* Work request
Reproduce the stretch of the data below from its start through the line containing "Looking at the image, I should click on (214, 488).", both ends included, keeping every line unchanged.

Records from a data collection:
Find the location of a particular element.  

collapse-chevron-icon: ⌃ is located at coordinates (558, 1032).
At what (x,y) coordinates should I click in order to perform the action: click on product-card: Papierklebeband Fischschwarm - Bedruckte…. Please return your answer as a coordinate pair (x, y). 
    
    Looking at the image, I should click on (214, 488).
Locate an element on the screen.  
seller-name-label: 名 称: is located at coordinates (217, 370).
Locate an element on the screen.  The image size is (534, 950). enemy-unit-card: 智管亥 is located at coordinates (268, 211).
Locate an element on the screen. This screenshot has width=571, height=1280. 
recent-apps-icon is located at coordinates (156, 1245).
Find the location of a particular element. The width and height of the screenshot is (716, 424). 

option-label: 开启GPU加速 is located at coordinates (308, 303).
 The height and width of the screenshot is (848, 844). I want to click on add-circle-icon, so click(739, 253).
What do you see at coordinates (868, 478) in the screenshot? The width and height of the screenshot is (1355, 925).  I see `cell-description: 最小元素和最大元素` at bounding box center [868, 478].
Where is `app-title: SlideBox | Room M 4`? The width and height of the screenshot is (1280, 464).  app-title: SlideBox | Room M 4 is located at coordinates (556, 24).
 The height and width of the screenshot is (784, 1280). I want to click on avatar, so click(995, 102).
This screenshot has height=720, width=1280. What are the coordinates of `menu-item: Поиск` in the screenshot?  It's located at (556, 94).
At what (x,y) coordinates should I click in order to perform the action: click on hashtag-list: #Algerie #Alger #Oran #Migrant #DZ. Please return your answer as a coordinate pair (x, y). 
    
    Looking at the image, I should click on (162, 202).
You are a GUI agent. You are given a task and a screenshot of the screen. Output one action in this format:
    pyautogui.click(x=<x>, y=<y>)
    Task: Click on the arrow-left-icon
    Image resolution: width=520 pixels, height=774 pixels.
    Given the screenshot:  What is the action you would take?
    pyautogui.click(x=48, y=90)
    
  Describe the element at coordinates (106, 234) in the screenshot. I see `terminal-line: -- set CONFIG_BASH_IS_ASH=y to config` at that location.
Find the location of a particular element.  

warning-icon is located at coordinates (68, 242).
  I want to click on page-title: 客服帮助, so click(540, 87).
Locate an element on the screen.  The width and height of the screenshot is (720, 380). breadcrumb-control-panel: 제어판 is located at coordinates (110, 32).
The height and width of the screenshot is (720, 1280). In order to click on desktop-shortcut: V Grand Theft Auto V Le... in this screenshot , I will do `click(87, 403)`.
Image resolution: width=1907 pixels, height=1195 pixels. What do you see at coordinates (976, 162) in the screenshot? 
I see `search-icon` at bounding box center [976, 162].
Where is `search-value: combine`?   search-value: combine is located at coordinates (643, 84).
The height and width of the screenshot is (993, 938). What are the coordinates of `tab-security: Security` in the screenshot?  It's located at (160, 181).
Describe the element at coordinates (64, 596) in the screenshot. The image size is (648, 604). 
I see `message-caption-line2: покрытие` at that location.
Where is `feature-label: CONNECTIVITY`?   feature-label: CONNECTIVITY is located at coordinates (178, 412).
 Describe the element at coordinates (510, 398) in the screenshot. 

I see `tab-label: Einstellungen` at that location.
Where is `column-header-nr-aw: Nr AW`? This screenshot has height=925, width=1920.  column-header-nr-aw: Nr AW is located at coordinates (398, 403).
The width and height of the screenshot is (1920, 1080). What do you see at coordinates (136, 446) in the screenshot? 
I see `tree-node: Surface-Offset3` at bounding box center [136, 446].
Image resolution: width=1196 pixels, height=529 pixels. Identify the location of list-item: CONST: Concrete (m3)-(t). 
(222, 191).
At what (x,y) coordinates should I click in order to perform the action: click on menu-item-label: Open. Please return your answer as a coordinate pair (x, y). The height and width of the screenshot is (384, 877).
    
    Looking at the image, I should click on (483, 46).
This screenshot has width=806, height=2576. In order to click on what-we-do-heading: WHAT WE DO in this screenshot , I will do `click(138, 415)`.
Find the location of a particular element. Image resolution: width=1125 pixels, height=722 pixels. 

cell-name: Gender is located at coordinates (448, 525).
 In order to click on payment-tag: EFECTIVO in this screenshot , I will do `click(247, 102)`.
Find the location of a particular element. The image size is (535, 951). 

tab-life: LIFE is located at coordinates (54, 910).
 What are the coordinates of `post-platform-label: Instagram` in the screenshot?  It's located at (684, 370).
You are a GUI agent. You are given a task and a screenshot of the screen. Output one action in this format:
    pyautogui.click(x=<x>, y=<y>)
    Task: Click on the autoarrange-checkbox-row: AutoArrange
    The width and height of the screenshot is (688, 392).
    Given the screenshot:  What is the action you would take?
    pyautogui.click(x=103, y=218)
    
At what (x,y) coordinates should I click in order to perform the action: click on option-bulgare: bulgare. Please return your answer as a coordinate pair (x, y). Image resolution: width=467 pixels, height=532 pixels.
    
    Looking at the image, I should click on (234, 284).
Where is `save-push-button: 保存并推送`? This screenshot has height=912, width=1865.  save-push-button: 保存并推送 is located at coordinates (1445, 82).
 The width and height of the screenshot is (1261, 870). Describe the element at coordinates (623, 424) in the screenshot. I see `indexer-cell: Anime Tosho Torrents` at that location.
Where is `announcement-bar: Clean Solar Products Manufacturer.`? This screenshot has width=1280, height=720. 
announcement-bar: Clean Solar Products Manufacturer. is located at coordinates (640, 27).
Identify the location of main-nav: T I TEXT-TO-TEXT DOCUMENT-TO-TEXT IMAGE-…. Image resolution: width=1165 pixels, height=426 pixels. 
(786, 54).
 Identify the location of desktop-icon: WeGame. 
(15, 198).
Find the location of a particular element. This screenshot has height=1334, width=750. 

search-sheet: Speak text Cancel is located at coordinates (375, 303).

* Answer for this exercise
Find the location of a particular element.  

collapse-chevron-icon: ⌃ is located at coordinates (558, 1032).
At what (x,y) coordinates should I click in order to perform the action: click on product-card: Papierklebeband Fischschwarm - Bedruckte…. Please return your answer as a coordinate pair (x, y). 
    
    Looking at the image, I should click on (214, 488).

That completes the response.